E retornando ao tema inicial. Aquele meu amigo, depois de 16 anos com dois filhos, se tornou pai de uma menina, um sonho antigo de sua esposa. Dizem que aquela rigidez e controle de gastos foi para o espaço. A donzela faz e ganha o que quer, inclusive, segundo fiquei sabendo, tem uma vasta coleção de sapatos de diferentes tipos e modelos.

São as voltas que o mundo dá.

terça-feira, 8 de março de 2022

Mulher

 


        No tempo em que eu era mais rude do que sou hoje (meia encarnação atrás, ou seja, mais ou menos uns 30 anos) costumava fazer uma piada machista em relação ao Dia Internacional da Mulher, que se comemora nesta data de 08 de março.

 

        Dizia esse pobre ignorante que por ser “internacional” a efeméride somente deveria ser motivo de comemoração da Bolívia para lá, não se prestando para qualquer manifestação em solo nacional. Obviamente, sorrisos amarelos acompanhavam essa estapafúrdia declaração.

 

        Hoje em dia tenho que me curvar perante essas pessoas maravilhosas tão homenageadas em prosas e versos, mas que ainda sofrem o preconceito da desigualdade econômica, da violência doméstica e da discriminação racial.

 

        O saudoso filósofo e artista plástico manauara Roberto Evangelista, com sua acurada sensibilidade, foi um dos que também, inspirado pela inteligência divina, descreveu as belezas do sexo feminino, não físicas, mas espirituais, com rara capacidade, em diversos textos e oratórias.

 

        Dizia ele, por exemplo, que mulher, companheira e mãe são três estados de graça incomparáveis, origem do carinho que, tal como uma sombra benfazeja, traz conforto, esperança e conformação, cujo amor é comparável às emanações da essência divina. Entendia que o corpo feminino é uma representação da Terra e do Mar, pois sua fertilidade simboliza a origem de todos num grande útero universal.

^^^^

QUESTÕES DO MATERIAL -
**A)** Quais atividades o trecho do documento atribui a Roberto Evangelista?
**B)** Passe para o inglês esta frase do trecho do documento: "São as voltas que o mundo dá."
**C)** Digite de novo, sem alterar nada, a parte do trecho do documento que começa em "No tempo em" e termina em "essa estapafúrdia declaração.".

DADOS EXIBIDOS -
^^^^

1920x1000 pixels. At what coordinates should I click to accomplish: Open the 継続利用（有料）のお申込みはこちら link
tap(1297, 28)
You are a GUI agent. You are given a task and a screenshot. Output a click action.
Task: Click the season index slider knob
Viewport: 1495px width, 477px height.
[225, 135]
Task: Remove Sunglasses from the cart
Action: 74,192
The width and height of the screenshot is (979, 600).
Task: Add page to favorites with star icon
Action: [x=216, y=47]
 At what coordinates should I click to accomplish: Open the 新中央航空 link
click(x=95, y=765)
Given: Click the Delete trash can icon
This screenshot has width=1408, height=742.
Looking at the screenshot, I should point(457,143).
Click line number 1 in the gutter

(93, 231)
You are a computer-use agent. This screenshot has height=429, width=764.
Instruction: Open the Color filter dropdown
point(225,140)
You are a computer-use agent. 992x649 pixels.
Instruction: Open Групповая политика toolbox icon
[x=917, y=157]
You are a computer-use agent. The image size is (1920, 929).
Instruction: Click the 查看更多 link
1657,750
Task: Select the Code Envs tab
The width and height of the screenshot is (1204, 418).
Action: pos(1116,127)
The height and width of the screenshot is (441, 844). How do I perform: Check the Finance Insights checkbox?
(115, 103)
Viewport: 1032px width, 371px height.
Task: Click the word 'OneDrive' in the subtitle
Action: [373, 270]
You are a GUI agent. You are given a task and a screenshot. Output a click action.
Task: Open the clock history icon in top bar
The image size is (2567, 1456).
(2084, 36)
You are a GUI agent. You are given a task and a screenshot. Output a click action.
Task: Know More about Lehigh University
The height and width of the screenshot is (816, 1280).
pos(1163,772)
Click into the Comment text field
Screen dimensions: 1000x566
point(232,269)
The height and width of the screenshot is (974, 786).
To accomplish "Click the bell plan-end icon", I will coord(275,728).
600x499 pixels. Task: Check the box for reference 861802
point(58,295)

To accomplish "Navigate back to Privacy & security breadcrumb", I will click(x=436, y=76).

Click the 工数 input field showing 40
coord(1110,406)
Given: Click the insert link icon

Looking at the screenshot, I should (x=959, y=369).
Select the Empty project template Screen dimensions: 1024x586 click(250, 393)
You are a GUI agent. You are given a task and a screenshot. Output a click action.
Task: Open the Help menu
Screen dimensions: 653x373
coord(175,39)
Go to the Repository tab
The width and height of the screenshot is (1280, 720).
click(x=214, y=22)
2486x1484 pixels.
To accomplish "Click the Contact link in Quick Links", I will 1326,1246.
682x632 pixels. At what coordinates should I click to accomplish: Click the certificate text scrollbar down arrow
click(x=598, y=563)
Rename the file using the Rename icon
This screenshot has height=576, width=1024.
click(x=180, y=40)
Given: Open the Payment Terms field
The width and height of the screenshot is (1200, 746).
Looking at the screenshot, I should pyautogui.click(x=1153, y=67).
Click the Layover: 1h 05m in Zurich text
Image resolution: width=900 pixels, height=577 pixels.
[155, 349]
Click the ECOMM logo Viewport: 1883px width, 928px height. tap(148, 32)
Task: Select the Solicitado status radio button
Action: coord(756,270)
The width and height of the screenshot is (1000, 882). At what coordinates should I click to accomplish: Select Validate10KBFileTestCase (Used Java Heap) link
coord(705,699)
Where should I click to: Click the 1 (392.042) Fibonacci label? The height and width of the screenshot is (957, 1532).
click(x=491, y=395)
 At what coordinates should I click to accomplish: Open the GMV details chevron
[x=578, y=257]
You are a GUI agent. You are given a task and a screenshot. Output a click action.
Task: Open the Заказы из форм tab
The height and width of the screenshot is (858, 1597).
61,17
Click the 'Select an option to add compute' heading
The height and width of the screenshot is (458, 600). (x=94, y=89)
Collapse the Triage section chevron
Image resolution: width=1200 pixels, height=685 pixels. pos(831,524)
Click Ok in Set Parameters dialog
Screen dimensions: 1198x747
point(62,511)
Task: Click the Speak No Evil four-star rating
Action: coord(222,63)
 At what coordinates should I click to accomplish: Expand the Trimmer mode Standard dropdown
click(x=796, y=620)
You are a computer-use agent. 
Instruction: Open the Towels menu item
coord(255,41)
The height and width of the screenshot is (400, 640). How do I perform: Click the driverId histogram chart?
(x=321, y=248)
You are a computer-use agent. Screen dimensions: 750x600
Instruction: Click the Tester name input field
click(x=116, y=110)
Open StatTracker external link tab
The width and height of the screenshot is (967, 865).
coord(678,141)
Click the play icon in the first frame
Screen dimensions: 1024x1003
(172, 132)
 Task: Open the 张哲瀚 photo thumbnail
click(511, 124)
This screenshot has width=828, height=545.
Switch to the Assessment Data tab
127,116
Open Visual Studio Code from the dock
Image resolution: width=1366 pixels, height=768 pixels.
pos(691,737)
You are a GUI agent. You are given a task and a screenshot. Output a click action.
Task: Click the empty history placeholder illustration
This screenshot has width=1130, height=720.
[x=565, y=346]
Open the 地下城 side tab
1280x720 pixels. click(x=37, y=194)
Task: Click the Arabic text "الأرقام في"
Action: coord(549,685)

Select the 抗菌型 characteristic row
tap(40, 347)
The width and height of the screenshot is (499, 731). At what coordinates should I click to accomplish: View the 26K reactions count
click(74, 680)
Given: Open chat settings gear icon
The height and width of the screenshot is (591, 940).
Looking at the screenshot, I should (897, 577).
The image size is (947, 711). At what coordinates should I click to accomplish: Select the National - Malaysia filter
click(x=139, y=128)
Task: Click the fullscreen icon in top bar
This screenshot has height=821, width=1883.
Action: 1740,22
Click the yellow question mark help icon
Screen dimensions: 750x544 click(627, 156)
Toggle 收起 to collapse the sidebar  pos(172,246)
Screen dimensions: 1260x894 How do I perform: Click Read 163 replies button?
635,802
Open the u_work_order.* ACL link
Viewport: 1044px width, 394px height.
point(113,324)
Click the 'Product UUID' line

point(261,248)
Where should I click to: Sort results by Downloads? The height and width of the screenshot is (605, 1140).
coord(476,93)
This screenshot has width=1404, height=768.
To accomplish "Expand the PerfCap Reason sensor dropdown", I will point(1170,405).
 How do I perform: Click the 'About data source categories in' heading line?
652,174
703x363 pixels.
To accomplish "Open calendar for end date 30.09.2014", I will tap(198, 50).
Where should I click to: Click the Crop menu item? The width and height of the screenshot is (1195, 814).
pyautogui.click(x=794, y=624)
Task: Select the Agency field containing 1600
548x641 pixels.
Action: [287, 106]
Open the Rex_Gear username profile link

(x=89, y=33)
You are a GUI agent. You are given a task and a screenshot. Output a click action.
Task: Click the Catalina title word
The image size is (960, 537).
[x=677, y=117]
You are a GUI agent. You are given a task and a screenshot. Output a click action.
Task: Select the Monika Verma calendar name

^^^^

RESPOSTAS EM ORDEM -
**A)** Filósofo e artista plástico.

**B)** Such are the twists and turns of the world.

**C)**
No tempo em que eu era mais rude do que sou hoje (meia encarnação atrás, ou seja, mais ou menos uns 30 anos) costumava fazer uma piada machista em relação ao Dia Internacional da Mulher, que se comemora nesta data de 08 de março.

 

        Dizia esse pobre ignorante que por ser “internacional” a efeméride somente deveria ser motivo de comemoração da Bolívia para lá, não se prestando para qualquer manifestação em solo nacional. Obviamente, sorrisos amarelos acompanhavam essa estapafúrdia declaração.